A lot of things factor into book sales, but part of the problem might be the marketing message and positioning of your book. These tips can help sort this out before, and even after, your business book has launched.
Have you written a business book – or any book – that isn’t selling to you expectations? It can be pretty frustrating and demoralizing. All those hours of work are not getting you the reward (or book sales) you sought; and perhaps more importantly, your expertise and insights are not helping the people who need them.
First, you should understand that just because the masses aren’t buying your book, that doesn’t mean they don’t want to read it. If you were able to get them past the cover, you might find readers are hungry for what you’ve written. It’s all about how you attract readers to discover and purchase your book in the first place.
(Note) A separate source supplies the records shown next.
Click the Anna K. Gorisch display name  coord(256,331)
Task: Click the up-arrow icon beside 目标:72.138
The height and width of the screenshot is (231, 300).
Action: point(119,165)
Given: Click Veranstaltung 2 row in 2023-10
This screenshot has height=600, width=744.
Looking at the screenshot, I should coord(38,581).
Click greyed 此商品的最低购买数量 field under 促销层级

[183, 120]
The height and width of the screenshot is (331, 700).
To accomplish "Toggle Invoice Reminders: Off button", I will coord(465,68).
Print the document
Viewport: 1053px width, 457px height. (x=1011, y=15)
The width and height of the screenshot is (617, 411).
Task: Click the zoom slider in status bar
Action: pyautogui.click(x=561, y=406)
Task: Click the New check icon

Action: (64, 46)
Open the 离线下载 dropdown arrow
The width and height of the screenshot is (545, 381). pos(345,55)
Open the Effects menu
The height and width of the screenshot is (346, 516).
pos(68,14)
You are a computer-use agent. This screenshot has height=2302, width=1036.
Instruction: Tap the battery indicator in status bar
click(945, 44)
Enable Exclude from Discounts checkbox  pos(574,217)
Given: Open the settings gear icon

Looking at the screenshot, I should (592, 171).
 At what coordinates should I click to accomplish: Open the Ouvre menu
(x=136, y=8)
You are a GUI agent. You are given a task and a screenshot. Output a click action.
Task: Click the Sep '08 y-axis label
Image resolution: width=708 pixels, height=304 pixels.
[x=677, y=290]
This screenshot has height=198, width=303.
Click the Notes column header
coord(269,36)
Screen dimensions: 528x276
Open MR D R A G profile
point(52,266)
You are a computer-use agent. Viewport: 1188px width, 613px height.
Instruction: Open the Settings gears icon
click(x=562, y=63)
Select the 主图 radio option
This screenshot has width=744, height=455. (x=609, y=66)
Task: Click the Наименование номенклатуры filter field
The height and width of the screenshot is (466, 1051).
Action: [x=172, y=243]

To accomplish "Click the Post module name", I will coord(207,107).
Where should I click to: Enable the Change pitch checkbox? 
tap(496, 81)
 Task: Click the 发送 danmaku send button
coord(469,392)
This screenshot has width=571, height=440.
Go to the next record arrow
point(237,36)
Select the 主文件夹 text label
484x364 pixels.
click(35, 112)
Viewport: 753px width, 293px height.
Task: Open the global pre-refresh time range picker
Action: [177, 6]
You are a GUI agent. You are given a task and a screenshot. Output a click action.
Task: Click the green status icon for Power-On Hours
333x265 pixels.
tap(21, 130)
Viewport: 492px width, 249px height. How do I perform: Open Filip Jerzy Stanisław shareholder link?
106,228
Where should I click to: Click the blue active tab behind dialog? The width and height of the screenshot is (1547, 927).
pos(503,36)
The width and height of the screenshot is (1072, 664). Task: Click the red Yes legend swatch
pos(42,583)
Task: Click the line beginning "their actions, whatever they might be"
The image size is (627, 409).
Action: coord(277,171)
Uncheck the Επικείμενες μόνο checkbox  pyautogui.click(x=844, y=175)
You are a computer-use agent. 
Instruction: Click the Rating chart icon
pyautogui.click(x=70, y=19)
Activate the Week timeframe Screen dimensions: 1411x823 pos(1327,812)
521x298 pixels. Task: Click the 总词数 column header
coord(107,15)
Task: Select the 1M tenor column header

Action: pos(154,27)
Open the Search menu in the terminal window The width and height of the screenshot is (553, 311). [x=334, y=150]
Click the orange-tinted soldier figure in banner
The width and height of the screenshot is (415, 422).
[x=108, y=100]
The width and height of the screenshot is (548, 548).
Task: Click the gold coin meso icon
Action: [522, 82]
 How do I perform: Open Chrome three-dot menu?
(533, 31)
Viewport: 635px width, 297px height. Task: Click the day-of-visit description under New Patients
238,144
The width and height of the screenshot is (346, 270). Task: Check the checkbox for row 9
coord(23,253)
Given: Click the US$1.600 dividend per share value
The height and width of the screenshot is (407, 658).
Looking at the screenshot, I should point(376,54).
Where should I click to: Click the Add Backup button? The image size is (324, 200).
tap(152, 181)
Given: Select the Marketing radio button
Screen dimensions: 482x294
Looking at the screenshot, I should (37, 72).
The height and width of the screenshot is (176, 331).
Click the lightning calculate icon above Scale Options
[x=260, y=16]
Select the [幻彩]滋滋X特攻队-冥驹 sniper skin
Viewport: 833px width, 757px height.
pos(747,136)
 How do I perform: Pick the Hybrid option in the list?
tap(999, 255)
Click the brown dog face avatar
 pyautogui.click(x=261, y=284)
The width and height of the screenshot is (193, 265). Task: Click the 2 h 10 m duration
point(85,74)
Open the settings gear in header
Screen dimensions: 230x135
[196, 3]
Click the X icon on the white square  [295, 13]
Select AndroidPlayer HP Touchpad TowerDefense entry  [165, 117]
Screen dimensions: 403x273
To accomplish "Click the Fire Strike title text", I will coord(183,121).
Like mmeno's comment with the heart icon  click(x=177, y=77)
It’s not just a matter of marketing, cover design, and a catchy title – it goes well beyond that.
People only buy what they want, not what they need.
Think about it. Other than paying your rent, mortgage, or utility bills, when was the last time you paid for something you had no desire to buy – even if you knew you needed it? “Well,” you may say, “I bought a treadmill last year, which I knew I needed, even though I would rather have spent my money on ice cream and chocolates.”
That may be true, but you bought the exercise equipment because you wanted the benefits it was going to provide (especially because you previously chose the chocolates).
We spend money based on emotion; we don’t tend to buy with our rational mind. Even decisions which may appear rational to begin with have an emotional need behind them – often we’ll rationalize afterwards to justify the purchase. Books are no different. We have to want to buy a business book or a self-help book because of how it will improve our lives after we’ve read it. To generate that desire in your potential readers, you have to get them to feel an emotional connection with your book right from the start.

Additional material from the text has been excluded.